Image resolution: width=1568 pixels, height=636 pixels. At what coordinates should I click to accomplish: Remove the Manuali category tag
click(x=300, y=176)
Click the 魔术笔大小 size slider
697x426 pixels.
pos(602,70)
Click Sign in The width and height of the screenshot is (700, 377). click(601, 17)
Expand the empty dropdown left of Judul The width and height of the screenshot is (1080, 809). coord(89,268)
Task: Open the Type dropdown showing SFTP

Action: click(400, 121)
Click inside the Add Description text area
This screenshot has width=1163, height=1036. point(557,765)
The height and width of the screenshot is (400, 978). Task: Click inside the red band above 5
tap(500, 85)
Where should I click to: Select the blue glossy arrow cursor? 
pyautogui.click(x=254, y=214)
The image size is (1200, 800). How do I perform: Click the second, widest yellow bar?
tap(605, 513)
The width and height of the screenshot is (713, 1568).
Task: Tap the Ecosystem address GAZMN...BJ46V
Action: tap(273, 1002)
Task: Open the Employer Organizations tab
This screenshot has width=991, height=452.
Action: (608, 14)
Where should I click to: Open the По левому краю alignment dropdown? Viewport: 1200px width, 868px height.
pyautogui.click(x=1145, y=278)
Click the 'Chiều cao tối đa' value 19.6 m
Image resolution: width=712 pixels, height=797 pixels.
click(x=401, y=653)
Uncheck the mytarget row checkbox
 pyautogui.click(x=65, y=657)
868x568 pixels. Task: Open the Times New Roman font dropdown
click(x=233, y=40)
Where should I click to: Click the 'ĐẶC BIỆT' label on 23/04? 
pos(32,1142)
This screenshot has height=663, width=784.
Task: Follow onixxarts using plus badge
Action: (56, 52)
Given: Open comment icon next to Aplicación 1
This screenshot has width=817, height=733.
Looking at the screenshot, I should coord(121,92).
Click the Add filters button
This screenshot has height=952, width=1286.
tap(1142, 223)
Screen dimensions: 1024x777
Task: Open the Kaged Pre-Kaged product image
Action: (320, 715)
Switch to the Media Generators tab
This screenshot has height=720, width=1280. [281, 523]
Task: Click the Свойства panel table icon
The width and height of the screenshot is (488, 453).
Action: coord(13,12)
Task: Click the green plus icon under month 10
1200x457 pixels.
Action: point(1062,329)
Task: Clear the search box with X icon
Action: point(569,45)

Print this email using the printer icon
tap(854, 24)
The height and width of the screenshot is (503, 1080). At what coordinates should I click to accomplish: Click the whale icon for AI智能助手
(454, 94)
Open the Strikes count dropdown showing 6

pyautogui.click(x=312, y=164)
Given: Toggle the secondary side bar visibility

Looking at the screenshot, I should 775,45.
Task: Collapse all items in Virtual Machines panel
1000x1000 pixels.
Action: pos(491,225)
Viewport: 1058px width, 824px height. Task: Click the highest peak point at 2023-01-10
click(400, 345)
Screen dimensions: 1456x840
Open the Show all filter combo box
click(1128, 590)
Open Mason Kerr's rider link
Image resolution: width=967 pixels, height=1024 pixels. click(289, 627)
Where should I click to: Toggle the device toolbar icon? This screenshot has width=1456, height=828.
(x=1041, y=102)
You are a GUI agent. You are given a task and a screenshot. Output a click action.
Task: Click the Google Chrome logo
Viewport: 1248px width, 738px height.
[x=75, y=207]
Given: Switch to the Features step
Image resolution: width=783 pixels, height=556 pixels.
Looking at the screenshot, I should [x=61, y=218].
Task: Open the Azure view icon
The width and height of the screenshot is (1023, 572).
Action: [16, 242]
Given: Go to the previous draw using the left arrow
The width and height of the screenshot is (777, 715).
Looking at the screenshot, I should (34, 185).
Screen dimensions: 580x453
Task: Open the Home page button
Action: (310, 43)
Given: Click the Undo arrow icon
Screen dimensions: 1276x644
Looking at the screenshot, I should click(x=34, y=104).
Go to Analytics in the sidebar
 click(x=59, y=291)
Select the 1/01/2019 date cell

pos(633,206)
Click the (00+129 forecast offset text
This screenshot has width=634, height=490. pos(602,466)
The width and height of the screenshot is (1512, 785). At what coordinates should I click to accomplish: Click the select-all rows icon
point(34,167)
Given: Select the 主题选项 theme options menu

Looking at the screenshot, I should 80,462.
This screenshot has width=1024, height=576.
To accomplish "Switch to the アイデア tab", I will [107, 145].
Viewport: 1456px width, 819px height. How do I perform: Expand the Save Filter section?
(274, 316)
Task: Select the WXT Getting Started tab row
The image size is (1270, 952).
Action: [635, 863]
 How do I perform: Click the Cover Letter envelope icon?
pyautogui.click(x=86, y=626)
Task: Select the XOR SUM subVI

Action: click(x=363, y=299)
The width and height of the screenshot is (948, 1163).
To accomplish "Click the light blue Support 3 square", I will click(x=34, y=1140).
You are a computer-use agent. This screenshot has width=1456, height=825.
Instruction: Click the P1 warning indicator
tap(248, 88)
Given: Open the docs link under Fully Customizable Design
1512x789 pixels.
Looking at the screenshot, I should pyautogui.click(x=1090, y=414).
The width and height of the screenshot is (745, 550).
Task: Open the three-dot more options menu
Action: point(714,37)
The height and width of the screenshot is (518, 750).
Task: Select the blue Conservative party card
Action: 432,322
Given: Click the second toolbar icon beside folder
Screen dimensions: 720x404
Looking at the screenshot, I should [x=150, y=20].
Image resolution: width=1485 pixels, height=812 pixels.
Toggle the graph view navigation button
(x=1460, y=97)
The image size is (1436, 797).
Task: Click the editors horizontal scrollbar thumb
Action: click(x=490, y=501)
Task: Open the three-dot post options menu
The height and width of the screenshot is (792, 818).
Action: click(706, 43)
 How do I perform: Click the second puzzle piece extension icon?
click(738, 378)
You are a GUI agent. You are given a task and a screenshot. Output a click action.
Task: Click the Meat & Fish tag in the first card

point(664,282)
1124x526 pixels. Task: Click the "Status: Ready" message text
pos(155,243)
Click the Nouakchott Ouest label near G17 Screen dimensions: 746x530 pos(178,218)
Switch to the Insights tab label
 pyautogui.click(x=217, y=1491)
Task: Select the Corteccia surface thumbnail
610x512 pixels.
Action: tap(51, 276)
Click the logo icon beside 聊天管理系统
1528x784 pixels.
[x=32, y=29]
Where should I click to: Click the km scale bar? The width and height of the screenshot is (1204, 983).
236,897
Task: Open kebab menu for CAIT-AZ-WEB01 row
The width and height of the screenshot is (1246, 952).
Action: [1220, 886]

***

● WORK INSTRUCTIONS: Each record above must be output without any alteration.

● OUTPUT OF THE TASK:
Image resolution: width=1568 pixels, height=636 pixels. At what coordinates should I click to accomplish: Remove the Manuali category tag
click(x=300, y=176)
Click the 魔术笔大小 size slider
697x426 pixels.
pos(602,70)
Click Sign in The width and height of the screenshot is (700, 377). click(601, 17)
Expand the empty dropdown left of Judul The width and height of the screenshot is (1080, 809). coord(89,268)
Task: Open the Type dropdown showing SFTP

Action: click(400, 121)
Click inside the Add Description text area
This screenshot has width=1163, height=1036. point(557,765)
The height and width of the screenshot is (400, 978). Task: Click inside the red band above 5
tap(500, 85)
Where should I click to: Select the blue glossy arrow cursor? 
pyautogui.click(x=254, y=214)
The image size is (1200, 800). How do I perform: Click the second, widest yellow bar?
tap(605, 513)
The width and height of the screenshot is (713, 1568).
Task: Tap the Ecosystem address GAZMN...BJ46V
Action: tap(273, 1002)
Task: Open the Employer Organizations tab
This screenshot has width=991, height=452.
Action: (608, 14)
Where should I click to: Open the По левому краю alignment dropdown? Viewport: 1200px width, 868px height.
pyautogui.click(x=1145, y=278)
Click the 'Chiều cao tối đa' value 19.6 m
Image resolution: width=712 pixels, height=797 pixels.
click(x=401, y=653)
Uncheck the mytarget row checkbox
 pyautogui.click(x=65, y=657)
868x568 pixels. Task: Open the Times New Roman font dropdown
click(x=233, y=40)
Where should I click to: Click the 'ĐẶC BIỆT' label on 23/04? 
pos(32,1142)
This screenshot has height=663, width=784.
Task: Follow onixxarts using plus badge
Action: (56, 52)
Given: Open comment icon next to Aplicación 1
This screenshot has width=817, height=733.
Looking at the screenshot, I should coord(121,92).
Click the Add filters button
This screenshot has height=952, width=1286.
tap(1142, 223)
Screen dimensions: 1024x777
Task: Open the Kaged Pre-Kaged product image
Action: (320, 715)
Switch to the Media Generators tab
This screenshot has height=720, width=1280. [281, 523]
Task: Click the Свойства panel table icon
The width and height of the screenshot is (488, 453).
Action: coord(13,12)
Task: Click the green plus icon under month 10
1200x457 pixels.
Action: point(1062,329)
Task: Clear the search box with X icon
Action: point(569,45)

Print this email using the printer icon
tap(854, 24)
The height and width of the screenshot is (503, 1080). At what coordinates should I click to accomplish: Click the whale icon for AI智能助手
(454, 94)
Open the Strikes count dropdown showing 6

pyautogui.click(x=312, y=164)
Given: Toggle the secondary side bar visibility

Looking at the screenshot, I should 775,45.
Task: Collapse all items in Virtual Machines panel
1000x1000 pixels.
Action: pos(491,225)
Viewport: 1058px width, 824px height. Task: Click the highest peak point at 2023-01-10
click(400, 345)
Screen dimensions: 1456x840
Open the Show all filter combo box
click(1128, 590)
Open Mason Kerr's rider link
Image resolution: width=967 pixels, height=1024 pixels. click(289, 627)
Where should I click to: Toggle the device toolbar icon? This screenshot has width=1456, height=828.
(x=1041, y=102)
You are a GUI agent. You are given a task and a screenshot. Output a click action.
Task: Click the Google Chrome logo
Viewport: 1248px width, 738px height.
[x=75, y=207]
Given: Switch to the Features step
Image resolution: width=783 pixels, height=556 pixels.
Looking at the screenshot, I should [x=61, y=218].
Task: Open the Azure view icon
The width and height of the screenshot is (1023, 572).
Action: [16, 242]
Given: Go to the previous draw using the left arrow
The width and height of the screenshot is (777, 715).
Looking at the screenshot, I should (34, 185).
Screen dimensions: 580x453
Task: Open the Home page button
Action: (310, 43)
Given: Click the Undo arrow icon
Screen dimensions: 1276x644
Looking at the screenshot, I should click(x=34, y=104).
Go to Analytics in the sidebar
 click(x=59, y=291)
Select the 1/01/2019 date cell

pos(633,206)
Click the (00+129 forecast offset text
This screenshot has width=634, height=490. pos(602,466)
The width and height of the screenshot is (1512, 785). At what coordinates should I click to accomplish: Click the select-all rows icon
point(34,167)
Given: Select the 主题选项 theme options menu

Looking at the screenshot, I should 80,462.
This screenshot has width=1024, height=576.
To accomplish "Switch to the アイデア tab", I will [107, 145].
Viewport: 1456px width, 819px height. How do I perform: Expand the Save Filter section?
(274, 316)
Task: Select the WXT Getting Started tab row
The image size is (1270, 952).
Action: [635, 863]
 How do I perform: Click the Cover Letter envelope icon?
pyautogui.click(x=86, y=626)
Task: Select the XOR SUM subVI

Action: click(x=363, y=299)
The width and height of the screenshot is (948, 1163).
To accomplish "Click the light blue Support 3 square", I will click(x=34, y=1140).
You are a computer-use agent. This screenshot has width=1456, height=825.
Instruction: Click the P1 warning indicator
tap(248, 88)
Given: Open the docs link under Fully Customizable Design
1512x789 pixels.
Looking at the screenshot, I should pyautogui.click(x=1090, y=414).
The width and height of the screenshot is (745, 550).
Task: Open the three-dot more options menu
Action: point(714,37)
The height and width of the screenshot is (518, 750).
Task: Select the blue Conservative party card
Action: 432,322
Given: Click the second toolbar icon beside folder
Screen dimensions: 720x404
Looking at the screenshot, I should [x=150, y=20].
Image resolution: width=1485 pixels, height=812 pixels.
Toggle the graph view navigation button
(x=1460, y=97)
The image size is (1436, 797).
Task: Click the editors horizontal scrollbar thumb
Action: click(x=490, y=501)
Task: Open the three-dot post options menu
The height and width of the screenshot is (792, 818).
Action: click(706, 43)
 How do I perform: Click the second puzzle piece extension icon?
click(738, 378)
You are a GUI agent. You are given a task and a screenshot. Output a click action.
Task: Click the Meat & Fish tag in the first card

point(664,282)
1124x526 pixels. Task: Click the "Status: Ready" message text
pos(155,243)
Click the Nouakchott Ouest label near G17 Screen dimensions: 746x530 pos(178,218)
Switch to the Insights tab label
 pyautogui.click(x=217, y=1491)
Task: Select the Corteccia surface thumbnail
610x512 pixels.
Action: tap(51, 276)
Click the logo icon beside 聊天管理系统
1528x784 pixels.
[x=32, y=29]
Where should I click to: Click the km scale bar? The width and height of the screenshot is (1204, 983).
236,897
Task: Open kebab menu for CAIT-AZ-WEB01 row
The width and height of the screenshot is (1246, 952).
Action: [1220, 886]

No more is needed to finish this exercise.